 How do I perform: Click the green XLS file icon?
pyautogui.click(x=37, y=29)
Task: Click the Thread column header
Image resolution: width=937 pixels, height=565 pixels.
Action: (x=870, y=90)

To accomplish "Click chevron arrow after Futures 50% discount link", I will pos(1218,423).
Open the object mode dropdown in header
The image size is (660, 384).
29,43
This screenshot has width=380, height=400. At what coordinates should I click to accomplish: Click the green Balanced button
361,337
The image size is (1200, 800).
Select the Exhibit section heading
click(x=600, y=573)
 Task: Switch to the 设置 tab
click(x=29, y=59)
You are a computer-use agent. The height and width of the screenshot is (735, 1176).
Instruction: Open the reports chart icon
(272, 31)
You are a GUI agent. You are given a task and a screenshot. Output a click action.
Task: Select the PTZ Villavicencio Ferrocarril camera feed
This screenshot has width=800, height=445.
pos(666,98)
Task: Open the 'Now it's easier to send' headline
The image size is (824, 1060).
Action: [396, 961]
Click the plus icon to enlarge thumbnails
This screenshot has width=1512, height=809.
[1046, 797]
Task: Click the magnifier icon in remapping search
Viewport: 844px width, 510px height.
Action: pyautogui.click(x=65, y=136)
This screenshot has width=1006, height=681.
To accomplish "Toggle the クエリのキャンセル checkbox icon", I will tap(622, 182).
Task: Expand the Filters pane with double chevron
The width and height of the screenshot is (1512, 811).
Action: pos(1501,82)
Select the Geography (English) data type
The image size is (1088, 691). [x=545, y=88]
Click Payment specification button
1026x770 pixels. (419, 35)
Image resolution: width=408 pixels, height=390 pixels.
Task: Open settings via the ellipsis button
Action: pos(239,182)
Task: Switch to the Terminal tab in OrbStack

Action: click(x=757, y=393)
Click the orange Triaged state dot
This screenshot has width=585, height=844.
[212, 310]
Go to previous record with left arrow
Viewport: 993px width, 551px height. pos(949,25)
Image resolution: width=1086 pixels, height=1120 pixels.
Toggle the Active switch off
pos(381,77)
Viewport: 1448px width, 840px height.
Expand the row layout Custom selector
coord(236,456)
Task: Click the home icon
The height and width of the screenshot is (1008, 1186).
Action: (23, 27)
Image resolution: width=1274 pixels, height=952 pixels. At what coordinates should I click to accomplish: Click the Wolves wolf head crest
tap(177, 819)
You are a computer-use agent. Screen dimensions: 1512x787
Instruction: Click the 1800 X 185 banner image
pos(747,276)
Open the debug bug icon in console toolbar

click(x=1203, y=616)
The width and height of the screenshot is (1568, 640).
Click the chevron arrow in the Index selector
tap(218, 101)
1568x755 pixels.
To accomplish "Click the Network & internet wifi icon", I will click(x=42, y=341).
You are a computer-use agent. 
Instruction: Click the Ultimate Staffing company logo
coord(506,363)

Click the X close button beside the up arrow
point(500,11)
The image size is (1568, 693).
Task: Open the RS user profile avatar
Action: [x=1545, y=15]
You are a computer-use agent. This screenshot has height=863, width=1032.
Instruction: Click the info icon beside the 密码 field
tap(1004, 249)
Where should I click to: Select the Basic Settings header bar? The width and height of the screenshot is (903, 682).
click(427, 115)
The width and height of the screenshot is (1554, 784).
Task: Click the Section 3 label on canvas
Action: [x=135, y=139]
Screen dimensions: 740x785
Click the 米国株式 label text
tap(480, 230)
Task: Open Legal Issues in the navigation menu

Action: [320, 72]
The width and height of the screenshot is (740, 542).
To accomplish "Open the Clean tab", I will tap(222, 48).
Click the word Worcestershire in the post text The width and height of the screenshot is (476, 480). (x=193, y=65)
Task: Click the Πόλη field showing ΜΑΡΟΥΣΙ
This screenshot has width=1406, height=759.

## YOUR TASK
Output every line of the listing word for word.

## PROBLEM SOLUTION
 How do I perform: Click the green XLS file icon?
pyautogui.click(x=37, y=29)
Task: Click the Thread column header
Image resolution: width=937 pixels, height=565 pixels.
Action: (x=870, y=90)

To accomplish "Click chevron arrow after Futures 50% discount link", I will pos(1218,423).
Open the object mode dropdown in header
The image size is (660, 384).
29,43
This screenshot has width=380, height=400. At what coordinates should I click to accomplish: Click the green Balanced button
361,337
The image size is (1200, 800).
Select the Exhibit section heading
click(x=600, y=573)
 Task: Switch to the 设置 tab
click(x=29, y=59)
You are a computer-use agent. The height and width of the screenshot is (735, 1176).
Instruction: Open the reports chart icon
(272, 31)
You are a GUI agent. You are given a task and a screenshot. Output a click action.
Task: Select the PTZ Villavicencio Ferrocarril camera feed
This screenshot has width=800, height=445.
pos(666,98)
Task: Open the 'Now it's easier to send' headline
The image size is (824, 1060).
Action: [396, 961]
Click the plus icon to enlarge thumbnails
This screenshot has width=1512, height=809.
[1046, 797]
Task: Click the magnifier icon in remapping search
Viewport: 844px width, 510px height.
Action: pyautogui.click(x=65, y=136)
This screenshot has width=1006, height=681.
To accomplish "Toggle the クエリのキャンセル checkbox icon", I will tap(622, 182).
Task: Expand the Filters pane with double chevron
The width and height of the screenshot is (1512, 811).
Action: pos(1501,82)
Select the Geography (English) data type
The image size is (1088, 691). [x=545, y=88]
Click Payment specification button
1026x770 pixels. (419, 35)
Image resolution: width=408 pixels, height=390 pixels.
Task: Open settings via the ellipsis button
Action: pos(239,182)
Task: Switch to the Terminal tab in OrbStack

Action: click(x=757, y=393)
Click the orange Triaged state dot
This screenshot has width=585, height=844.
[212, 310]
Go to previous record with left arrow
Viewport: 993px width, 551px height. pos(949,25)
Image resolution: width=1086 pixels, height=1120 pixels.
Toggle the Active switch off
pos(381,77)
Viewport: 1448px width, 840px height.
Expand the row layout Custom selector
coord(236,456)
Task: Click the home icon
The height and width of the screenshot is (1008, 1186).
Action: (23, 27)
Image resolution: width=1274 pixels, height=952 pixels. At what coordinates should I click to accomplish: Click the Wolves wolf head crest
tap(177, 819)
You are a computer-use agent. Screen dimensions: 1512x787
Instruction: Click the 1800 X 185 banner image
pos(747,276)
Open the debug bug icon in console toolbar

click(x=1203, y=616)
The width and height of the screenshot is (1568, 640).
Click the chevron arrow in the Index selector
tap(218, 101)
1568x755 pixels.
To accomplish "Click the Network & internet wifi icon", I will click(x=42, y=341).
You are a computer-use agent. 
Instruction: Click the Ultimate Staffing company logo
coord(506,363)

Click the X close button beside the up arrow
point(500,11)
The image size is (1568, 693).
Task: Open the RS user profile avatar
Action: [x=1545, y=15]
You are a computer-use agent. This screenshot has height=863, width=1032.
Instruction: Click the info icon beside the 密码 field
tap(1004, 249)
Where should I click to: Select the Basic Settings header bar? The width and height of the screenshot is (903, 682).
click(427, 115)
The width and height of the screenshot is (1554, 784).
Task: Click the Section 3 label on canvas
Action: [x=135, y=139]
Screen dimensions: 740x785
Click the 米国株式 label text
tap(480, 230)
Task: Open Legal Issues in the navigation menu

Action: [320, 72]
The width and height of the screenshot is (740, 542).
To accomplish "Open the Clean tab", I will tap(222, 48).
Click the word Worcestershire in the post text The width and height of the screenshot is (476, 480). (x=193, y=65)
Task: Click the Πόλη field showing ΜΑΡΟΥΣΙ
This screenshot has width=1406, height=759.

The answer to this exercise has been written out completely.